A new energy-efficient organic LED (OLED) that glows a deep blue is finally close to meeting the most stringent U.S. video display brightness requirements, researchers say.
OLEDs have enabled a new generation of bright, high-quality, low-cost, power-efficient, flexible, lightweight flat panel displays. Each pixel in an OLED display typically consists of red, green, and blue OLEDs that shine with different brightnesses to produce any desired color.
Phosphorescent OLEDs (PHOLEDs) use only one quarter the energy of conventional OLEDs. Green and red PHOLEDs are already used in smartphones and TVs, leading to longer battery lives and lower electricity bills, but developing the kind of bright deep blue PHOLEDs needed for video displays has proven challenging.
Now scientists have developed what they say are the brightest deep blue PHOLEDs reported so far, work sponsored by Universal Display Corporation and the U.S. Air Force. The researchers added their new lights nearly meet the most stringent requirements of the National Television Systems Committee (NTSC), the video standards used across most of the Americas.
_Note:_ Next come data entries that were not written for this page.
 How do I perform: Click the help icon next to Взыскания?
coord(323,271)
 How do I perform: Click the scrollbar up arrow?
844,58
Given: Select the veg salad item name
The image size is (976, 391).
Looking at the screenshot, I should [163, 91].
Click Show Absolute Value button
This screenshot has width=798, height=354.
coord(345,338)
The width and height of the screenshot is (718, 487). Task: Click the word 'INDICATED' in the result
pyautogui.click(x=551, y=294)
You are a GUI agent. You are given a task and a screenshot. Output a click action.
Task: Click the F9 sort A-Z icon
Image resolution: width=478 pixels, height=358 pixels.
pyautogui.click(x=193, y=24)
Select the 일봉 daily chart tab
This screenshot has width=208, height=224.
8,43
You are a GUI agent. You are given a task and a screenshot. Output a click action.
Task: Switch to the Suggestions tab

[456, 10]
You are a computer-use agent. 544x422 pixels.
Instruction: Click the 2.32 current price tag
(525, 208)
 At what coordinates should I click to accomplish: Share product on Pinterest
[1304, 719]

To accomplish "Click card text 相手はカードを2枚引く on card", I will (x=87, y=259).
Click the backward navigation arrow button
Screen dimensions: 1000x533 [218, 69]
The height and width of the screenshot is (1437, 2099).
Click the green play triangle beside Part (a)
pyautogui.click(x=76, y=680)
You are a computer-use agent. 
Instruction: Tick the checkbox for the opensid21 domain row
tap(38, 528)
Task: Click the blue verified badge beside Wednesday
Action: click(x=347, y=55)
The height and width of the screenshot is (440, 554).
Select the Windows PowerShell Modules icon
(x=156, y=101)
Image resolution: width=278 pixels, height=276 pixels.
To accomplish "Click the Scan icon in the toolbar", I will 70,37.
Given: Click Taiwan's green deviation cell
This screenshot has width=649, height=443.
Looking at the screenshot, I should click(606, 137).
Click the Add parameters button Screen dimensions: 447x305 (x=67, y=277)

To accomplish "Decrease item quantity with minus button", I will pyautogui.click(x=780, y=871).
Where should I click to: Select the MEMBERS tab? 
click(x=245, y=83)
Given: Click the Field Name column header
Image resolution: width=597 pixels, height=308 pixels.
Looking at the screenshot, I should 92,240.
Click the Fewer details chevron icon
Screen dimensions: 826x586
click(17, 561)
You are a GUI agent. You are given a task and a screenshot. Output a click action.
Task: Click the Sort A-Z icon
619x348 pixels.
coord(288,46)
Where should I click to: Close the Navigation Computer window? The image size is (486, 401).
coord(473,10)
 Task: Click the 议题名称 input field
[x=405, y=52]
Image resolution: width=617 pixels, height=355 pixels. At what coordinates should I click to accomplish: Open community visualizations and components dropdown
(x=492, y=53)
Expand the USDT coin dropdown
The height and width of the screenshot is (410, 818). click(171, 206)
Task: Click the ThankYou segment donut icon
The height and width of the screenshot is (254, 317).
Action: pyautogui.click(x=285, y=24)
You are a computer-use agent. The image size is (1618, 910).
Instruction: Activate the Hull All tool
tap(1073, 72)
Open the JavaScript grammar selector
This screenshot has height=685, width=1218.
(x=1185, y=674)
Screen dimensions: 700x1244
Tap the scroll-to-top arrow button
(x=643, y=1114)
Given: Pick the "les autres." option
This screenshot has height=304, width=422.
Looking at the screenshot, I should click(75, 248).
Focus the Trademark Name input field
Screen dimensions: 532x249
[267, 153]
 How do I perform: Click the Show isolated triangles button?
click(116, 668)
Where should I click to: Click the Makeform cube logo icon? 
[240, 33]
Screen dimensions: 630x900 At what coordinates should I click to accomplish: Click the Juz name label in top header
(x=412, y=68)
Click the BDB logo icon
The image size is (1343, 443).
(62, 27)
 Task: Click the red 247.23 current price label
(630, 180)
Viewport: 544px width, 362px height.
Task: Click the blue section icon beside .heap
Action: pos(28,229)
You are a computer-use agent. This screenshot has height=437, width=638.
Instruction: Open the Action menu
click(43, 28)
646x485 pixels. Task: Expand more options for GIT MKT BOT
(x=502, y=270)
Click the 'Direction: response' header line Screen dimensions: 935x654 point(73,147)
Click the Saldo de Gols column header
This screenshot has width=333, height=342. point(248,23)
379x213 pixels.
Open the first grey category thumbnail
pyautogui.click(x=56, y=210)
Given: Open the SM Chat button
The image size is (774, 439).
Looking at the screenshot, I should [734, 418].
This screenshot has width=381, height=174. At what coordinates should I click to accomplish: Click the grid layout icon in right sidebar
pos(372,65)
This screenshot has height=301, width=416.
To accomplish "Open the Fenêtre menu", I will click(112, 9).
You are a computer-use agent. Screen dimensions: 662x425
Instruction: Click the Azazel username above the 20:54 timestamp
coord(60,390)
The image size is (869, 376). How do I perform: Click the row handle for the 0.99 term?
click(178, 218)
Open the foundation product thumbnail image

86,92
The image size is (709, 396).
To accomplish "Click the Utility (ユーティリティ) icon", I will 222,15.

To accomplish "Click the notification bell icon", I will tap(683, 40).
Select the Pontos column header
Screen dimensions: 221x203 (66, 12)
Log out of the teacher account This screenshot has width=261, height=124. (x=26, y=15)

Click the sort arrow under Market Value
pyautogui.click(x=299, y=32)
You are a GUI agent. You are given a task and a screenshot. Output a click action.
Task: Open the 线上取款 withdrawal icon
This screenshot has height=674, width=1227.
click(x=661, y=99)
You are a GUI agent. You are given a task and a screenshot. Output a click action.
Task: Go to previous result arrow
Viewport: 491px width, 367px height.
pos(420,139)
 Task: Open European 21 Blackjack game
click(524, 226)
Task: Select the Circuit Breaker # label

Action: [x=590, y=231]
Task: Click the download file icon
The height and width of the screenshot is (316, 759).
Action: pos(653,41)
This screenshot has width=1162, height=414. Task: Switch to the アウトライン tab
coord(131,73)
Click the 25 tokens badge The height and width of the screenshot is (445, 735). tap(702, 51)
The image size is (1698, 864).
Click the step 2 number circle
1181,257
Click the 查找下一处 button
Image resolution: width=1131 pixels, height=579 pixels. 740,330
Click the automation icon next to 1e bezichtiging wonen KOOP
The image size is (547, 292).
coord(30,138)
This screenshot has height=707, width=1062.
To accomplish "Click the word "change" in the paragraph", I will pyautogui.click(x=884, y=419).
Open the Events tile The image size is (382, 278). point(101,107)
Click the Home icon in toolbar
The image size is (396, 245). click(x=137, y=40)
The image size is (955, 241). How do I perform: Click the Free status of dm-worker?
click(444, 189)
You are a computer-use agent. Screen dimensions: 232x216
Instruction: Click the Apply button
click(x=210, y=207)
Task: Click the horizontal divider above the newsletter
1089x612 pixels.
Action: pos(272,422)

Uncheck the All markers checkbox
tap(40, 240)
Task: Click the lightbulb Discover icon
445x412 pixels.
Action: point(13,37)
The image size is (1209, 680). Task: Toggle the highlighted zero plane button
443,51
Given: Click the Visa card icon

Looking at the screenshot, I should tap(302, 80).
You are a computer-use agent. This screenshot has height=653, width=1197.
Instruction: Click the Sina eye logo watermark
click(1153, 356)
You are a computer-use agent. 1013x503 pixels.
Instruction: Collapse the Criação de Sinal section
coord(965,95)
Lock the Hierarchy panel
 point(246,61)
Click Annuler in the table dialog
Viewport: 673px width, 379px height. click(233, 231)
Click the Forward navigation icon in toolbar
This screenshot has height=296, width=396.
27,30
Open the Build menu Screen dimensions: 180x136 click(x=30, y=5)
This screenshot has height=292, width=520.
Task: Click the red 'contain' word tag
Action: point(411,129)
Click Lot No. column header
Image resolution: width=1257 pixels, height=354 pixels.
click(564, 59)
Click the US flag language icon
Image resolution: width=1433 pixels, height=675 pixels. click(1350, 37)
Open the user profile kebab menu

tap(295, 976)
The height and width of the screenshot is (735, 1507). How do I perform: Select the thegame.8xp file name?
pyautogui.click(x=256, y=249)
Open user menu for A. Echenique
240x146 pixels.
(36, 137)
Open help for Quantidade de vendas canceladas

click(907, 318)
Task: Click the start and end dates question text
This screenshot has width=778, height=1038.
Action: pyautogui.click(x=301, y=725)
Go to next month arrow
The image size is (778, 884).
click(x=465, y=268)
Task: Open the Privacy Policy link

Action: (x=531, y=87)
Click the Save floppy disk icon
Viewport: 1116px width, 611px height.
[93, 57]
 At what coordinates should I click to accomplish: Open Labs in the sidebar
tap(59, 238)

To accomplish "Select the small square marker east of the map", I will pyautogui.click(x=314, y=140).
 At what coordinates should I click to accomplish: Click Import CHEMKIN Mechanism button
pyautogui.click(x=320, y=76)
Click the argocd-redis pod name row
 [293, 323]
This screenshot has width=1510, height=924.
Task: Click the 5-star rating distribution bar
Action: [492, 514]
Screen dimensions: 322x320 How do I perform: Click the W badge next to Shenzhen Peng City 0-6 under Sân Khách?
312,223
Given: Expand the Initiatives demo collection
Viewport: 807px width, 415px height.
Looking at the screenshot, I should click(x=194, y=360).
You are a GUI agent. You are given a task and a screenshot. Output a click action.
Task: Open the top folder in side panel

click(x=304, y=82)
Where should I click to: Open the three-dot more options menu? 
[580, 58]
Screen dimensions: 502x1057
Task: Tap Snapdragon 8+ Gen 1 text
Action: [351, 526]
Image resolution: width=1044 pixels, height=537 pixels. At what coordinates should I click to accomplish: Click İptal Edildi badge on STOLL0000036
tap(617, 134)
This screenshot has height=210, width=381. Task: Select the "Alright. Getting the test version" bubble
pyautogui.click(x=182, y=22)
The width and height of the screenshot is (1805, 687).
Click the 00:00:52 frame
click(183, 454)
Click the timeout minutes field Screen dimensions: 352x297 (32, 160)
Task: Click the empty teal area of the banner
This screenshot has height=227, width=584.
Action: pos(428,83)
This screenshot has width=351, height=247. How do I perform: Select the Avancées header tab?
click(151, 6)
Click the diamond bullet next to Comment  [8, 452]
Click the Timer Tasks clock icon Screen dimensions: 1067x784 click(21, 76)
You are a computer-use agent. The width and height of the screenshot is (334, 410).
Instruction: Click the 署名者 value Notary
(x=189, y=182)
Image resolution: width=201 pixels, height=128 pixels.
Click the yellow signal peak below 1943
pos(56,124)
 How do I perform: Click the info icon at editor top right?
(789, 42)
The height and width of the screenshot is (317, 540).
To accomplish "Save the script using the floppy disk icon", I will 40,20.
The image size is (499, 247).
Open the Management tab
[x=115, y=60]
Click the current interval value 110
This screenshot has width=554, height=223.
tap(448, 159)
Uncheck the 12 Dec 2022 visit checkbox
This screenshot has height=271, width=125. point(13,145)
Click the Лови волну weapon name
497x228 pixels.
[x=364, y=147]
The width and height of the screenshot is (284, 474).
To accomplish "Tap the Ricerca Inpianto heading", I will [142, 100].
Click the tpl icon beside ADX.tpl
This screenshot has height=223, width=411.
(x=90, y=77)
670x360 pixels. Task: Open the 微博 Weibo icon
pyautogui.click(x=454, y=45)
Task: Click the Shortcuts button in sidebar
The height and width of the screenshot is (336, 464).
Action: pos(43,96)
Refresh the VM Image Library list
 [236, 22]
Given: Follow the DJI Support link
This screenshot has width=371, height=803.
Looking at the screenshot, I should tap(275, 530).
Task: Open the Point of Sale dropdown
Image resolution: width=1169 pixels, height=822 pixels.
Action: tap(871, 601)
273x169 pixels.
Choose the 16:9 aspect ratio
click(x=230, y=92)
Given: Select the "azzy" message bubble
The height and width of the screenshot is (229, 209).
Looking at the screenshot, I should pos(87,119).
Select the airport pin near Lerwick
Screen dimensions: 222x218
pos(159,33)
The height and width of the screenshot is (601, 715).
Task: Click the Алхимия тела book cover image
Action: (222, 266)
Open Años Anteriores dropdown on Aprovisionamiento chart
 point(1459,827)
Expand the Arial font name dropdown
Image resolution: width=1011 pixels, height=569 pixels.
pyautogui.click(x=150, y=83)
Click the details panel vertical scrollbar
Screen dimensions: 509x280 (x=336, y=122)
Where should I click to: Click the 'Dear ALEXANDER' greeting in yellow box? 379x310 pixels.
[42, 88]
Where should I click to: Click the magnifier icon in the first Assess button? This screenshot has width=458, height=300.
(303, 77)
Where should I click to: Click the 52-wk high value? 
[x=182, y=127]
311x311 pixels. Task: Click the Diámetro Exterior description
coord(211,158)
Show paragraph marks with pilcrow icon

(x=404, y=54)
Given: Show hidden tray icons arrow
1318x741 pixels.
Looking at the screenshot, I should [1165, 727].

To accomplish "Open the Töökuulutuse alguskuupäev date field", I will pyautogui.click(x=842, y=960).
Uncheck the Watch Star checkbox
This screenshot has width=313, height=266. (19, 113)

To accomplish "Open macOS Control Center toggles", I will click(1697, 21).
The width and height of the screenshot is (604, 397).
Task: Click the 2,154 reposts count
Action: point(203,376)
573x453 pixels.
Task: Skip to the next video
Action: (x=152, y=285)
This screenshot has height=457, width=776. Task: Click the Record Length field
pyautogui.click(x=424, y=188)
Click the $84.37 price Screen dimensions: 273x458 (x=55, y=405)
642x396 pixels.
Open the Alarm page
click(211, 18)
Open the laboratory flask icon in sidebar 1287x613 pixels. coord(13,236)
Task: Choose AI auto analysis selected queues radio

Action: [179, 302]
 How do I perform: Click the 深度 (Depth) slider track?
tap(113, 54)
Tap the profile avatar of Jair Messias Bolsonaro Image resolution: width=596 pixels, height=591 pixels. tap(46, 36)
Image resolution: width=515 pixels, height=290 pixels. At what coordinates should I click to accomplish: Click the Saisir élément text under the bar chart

"There have been previous works that reported PHOLEDs having similar color as ours, but their brightnesses were very dim, about 10 times less," says study lead author Jaesang Lee, an electrical engineer at the University of Michigan, Ann Arbor. "A combination of high brightness and deep blue color is quite revolutionary."
The new PHOLEDs are based on a kind of molecule known as a N-heterocyclic carbene iridium-III complex, which emits deep blue light very brightly. This compound also emits light efficiently because its design reduces the chances that light-emitting excitons—electrons bound to their positively charged counterparts, holes—will either get lost as heat or destroy the compound itself, Lee says.
Unfortunately, this new PHOLED has a brief operational lifetime, just like many other blue PHOLEDs, Lee says. Future research will focus on stabilizing the molecule at the heart of this new PHOLED to create a longer-lasting version of the device.
Lee, along with IEEE Fellow Stephen Forrest and their colleagues, detailed the device in the journal Nature Materials.